Intervention de Julien Dive

Séance en hémicycle du jeudi 8 octobre 2020 à 22h00
Conditions de vie des animaux — Discussion générale

Photo issue du site de l'Assemblée nationale ou de WikipediaJulien Dive :

Il convient aussi d'admettre que le marché de la fourrure s'est considérablement transformé, ces dernières années, à travers une prise de conscience réelle des acteurs de la mode mais également des consommateurs.

Une incohérence demeure néanmoins puisque l'importation de la fourrure de vison en France a été maintenue alors que des alternatives auraient pu être envisagées pour aller encore plus loin. Nous disposons aujourd'hui de la technologie nécessaire pour développer de nouvelles fibres pouvant se substituer aux peaux animales et ayant les mêmes standards de qualité.

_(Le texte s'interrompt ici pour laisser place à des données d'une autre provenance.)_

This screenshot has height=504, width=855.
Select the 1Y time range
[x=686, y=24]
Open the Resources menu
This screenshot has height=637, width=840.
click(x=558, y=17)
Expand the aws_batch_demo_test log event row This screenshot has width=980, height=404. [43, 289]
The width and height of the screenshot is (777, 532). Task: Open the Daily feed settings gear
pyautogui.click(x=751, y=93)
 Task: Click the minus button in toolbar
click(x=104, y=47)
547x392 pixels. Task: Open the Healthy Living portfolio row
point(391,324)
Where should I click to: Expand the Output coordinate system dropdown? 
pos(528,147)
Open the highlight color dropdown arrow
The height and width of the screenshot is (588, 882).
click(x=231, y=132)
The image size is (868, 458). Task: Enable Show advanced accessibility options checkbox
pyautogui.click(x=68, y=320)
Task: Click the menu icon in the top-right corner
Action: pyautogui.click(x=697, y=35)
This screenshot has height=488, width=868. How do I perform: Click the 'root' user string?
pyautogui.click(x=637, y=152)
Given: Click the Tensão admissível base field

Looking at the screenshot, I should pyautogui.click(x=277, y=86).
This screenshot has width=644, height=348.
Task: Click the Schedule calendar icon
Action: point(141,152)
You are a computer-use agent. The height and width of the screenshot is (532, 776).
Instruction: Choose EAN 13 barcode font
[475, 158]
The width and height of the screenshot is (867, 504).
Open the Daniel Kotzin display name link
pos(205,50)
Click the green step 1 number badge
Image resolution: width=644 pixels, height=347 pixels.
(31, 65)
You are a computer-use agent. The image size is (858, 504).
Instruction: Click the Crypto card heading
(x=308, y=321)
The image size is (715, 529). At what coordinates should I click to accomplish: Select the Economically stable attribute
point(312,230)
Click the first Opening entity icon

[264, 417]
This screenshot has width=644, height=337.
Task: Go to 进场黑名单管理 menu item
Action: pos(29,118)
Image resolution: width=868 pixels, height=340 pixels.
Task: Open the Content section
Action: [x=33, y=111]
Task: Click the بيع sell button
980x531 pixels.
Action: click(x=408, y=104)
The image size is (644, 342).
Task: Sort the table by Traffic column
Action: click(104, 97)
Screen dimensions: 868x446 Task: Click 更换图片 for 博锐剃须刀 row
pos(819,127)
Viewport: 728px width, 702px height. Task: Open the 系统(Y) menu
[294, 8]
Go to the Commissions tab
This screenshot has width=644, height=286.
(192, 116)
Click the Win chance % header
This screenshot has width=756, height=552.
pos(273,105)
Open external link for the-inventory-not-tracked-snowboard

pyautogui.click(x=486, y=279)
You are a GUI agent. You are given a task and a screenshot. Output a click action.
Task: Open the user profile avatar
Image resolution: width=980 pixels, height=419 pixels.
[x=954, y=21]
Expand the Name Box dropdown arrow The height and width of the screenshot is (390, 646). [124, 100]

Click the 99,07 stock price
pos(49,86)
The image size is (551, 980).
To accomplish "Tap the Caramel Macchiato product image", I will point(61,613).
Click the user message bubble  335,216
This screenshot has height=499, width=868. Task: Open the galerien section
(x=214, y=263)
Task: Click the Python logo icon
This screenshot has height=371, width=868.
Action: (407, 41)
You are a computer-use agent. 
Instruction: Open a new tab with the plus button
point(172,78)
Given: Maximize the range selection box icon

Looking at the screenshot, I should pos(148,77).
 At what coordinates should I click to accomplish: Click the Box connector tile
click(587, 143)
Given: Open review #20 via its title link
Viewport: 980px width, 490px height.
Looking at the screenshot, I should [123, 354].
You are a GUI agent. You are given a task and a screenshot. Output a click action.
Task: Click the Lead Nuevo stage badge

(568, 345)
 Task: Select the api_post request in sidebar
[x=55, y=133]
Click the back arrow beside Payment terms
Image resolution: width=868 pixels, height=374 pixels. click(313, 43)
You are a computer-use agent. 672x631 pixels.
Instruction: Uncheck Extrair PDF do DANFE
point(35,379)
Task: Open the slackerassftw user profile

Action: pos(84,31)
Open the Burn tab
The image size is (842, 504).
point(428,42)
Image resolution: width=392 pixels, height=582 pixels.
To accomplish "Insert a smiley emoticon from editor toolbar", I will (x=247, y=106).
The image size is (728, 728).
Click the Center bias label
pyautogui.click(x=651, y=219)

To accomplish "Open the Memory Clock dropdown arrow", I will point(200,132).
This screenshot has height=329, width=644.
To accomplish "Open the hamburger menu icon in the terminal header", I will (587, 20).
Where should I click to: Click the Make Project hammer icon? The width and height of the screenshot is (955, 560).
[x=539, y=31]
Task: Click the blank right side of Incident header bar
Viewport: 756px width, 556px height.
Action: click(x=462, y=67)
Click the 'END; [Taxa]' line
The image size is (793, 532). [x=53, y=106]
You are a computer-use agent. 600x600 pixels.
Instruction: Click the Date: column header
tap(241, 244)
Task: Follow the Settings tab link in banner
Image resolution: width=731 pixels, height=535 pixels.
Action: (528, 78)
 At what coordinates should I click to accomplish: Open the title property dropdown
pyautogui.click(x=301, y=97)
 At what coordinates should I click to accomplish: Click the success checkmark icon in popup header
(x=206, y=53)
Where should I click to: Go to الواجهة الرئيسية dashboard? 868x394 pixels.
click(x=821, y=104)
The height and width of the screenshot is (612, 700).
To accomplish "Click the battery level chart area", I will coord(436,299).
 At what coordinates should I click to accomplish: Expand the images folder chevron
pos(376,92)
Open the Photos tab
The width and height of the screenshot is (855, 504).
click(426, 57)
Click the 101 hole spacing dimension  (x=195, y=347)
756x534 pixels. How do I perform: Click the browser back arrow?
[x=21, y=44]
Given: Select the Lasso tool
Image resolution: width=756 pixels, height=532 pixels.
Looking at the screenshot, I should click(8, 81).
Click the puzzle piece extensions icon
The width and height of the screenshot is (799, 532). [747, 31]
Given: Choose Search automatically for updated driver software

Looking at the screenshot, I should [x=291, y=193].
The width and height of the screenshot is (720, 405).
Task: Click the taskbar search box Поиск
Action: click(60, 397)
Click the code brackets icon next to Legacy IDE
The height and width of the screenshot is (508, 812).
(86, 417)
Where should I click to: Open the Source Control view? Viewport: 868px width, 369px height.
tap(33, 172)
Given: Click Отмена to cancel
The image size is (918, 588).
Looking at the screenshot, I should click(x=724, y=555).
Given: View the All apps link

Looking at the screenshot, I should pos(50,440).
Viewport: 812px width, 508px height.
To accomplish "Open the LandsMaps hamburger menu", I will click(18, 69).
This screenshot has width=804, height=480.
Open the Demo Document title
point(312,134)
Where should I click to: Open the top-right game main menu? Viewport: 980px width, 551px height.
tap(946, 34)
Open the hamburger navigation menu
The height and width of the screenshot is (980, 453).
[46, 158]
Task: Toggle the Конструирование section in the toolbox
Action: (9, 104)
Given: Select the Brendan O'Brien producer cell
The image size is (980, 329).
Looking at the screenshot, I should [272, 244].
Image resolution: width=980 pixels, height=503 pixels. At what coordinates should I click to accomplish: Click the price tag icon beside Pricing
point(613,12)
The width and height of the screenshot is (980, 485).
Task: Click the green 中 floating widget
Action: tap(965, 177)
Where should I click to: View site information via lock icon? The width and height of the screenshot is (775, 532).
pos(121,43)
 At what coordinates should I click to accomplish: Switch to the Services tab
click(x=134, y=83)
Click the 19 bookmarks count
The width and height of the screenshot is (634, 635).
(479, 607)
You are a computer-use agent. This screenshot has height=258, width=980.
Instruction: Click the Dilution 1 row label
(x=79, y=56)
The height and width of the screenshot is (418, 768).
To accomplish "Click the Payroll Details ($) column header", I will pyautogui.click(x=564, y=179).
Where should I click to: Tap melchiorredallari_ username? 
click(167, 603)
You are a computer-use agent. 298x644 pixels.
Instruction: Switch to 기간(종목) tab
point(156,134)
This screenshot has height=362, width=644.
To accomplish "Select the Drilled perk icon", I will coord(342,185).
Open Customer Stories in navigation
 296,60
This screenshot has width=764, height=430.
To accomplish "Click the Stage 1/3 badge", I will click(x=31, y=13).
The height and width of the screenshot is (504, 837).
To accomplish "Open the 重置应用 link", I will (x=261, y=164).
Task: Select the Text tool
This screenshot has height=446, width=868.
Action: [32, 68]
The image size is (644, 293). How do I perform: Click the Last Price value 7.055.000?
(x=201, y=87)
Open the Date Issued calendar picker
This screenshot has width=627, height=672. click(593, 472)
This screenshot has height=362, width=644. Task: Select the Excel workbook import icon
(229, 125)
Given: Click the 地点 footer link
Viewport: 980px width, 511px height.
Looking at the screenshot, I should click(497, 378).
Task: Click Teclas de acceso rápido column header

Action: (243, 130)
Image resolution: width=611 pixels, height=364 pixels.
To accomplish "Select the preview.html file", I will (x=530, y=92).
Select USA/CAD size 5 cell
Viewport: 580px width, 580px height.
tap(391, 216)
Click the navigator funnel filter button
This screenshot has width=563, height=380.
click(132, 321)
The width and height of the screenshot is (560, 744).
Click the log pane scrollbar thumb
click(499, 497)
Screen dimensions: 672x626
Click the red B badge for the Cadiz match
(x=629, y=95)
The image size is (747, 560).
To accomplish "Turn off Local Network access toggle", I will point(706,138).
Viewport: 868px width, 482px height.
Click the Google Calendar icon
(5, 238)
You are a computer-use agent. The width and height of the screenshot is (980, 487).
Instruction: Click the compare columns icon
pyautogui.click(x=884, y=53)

Nous avons aussi pu constater des violences, dans certains élevages d'animaux et dans des abattoirs, relayées par certaines associations, par des lanceurs d'alerte ou par les services vétérinaires de l'État. Les violences physiques ou psychologiques, la négligence et la maltraitance constituent une réalité quotidienne pour de nombreux animaux. Je condamne fermement ces pratiques cruelles, sans aucun lien avec les professions d'éleveur et de producteur telles qu'elles doivent s'exercer sur notre territoire.

Personne ne peut être insensible à la cruauté envers les animaux, mais tout le monde doit comprendre que ces images violentes ne reflètent pas la réalité de l'activité des éleveurs et des agriculteurs français, lesquels se caractérisent par leur passion, par leur dévouement exemplaire mais aussi par un amour et un respect profonds pour les animaux. Ne les stigmatisons pas, car la majorité d'entre eux partage notre objectif commun, qui est de tendre vers l'absence de souffrance, aussi bien physique que mentale, des animaux.

Ce serait une grave erreur d'opposer l'élevage au bien-être animal. Un bon éleveur aime ses bêtes, il a conscience de ce qu'est le vivant et ne supporte pas de voir sa bête souffrir – et encore moins de la faire souffrir.